UN Nuclear Chief Warns of 'Out of Control' Ukraine Nuclear Plant
A serviceman with a Russian flag on his uniform stands guard near the Zaporizhzhia Nuclear Power Plant in the course of Ukraine-Russia conflict outside the Russian-controlled city of Enerhodar in the Zaporizhzhia region, Ukraine, August 4, 2022. | Image by Alexander Ermochenko, REUTERS

The UN nuclear chief is warning that the situation at Ukraine’s largest nuclear power plant “is completely out of control” and is getting more dangerous each day. 

Rafael Grossi, the head of the International Atomic Energy Agency (IAEA), told the Associated Press that “patchy” communication from the Zaporizhzhia facility in the southeastern city of Enerhodarand and his organization’s inability to visit the site was extremely concerning.

“Every principle of nuclear safety has been violated” at the plant, he said. “What is at stake is extremely serious and extremely grave and dangerous.”

Russian troops seized the plant in early March, soon after their February 24 invasion of Ukraine.

The IAEA is unsure whether the plant, which is still being run by Ukrainian staff, is receiving all the parts it needs to operate correctly because of supply chains affected by the war.

Grossi called on Ukraine and Russia to allow experts to reach the plant to assess the situation as soon as possible. He added that his organization urgently needs to check that Zaporizhzhia’s nuclear material is being safeguarded.

The power plant is experiencing a “catalog of things that should never be happening in any nuclear facility,” Grossi emphasized.

Grossi said there have been many violations of the plant’s safety, adding that it is “in a place where active war is ongoing.” He cited shelling at the beginning of the war when it was taken over and continuing information from Ukraine and Russia accusing each other of attacks at Zaporizhzhia.

There is “a paradoxical situation” because the plant is in Russian-controlled territory, but its Ukrainian staff continues to run its nuclear operations, inevitably resulting in moments of friction and alleged violence, Grossi said.

“When you put this together, you have a catalog of things that should never be happening in any nuclear facility,” Grossi said. “And this is why I have been insisting from day one that we have to be able to go there to perform this safety and security evaluation, to do the repairs and to assist as we already did in Chernobyl.”

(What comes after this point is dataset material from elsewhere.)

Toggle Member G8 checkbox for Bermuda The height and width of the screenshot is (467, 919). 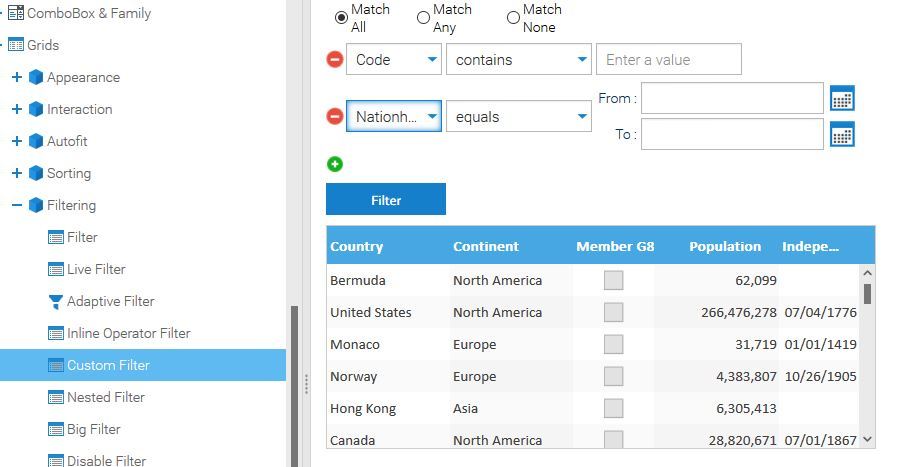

Grossi believes his agency’s presence “will be a deterrent to any act of violence against this nuclear power plant.”

“So I’m pleading as an international civil servant, as the head of an international organization, I’m pleading to both sides to let this mission proceed,” Grossi said. 

Russia’s capture of the power plant shortly after it invaded Ukraine renewed fears about a nuclear disaster similar to the 1986 accident at Chernobyl. Reports at the time indicated that the Russians damaged an administrative building while seizing the facility, though the reactors were not affected by the attack.

Grossi visited Chernobyl on April 27 and said that the level of safety was “like a ‘red light’ blinking.”

However, he said that the IAEA set up “an assistance mission” at Chernobyl at that time “that has [been] very, very successful so far.”

Grossi was in New York to deliver a keynote speech at Monday’s long-delayed high-level meeting to review the landmark 50-year-old Nuclear Nonproliferation Treaty aimed at preventing the spread of nuclear weapons and eventually achieving a nuclear-free world.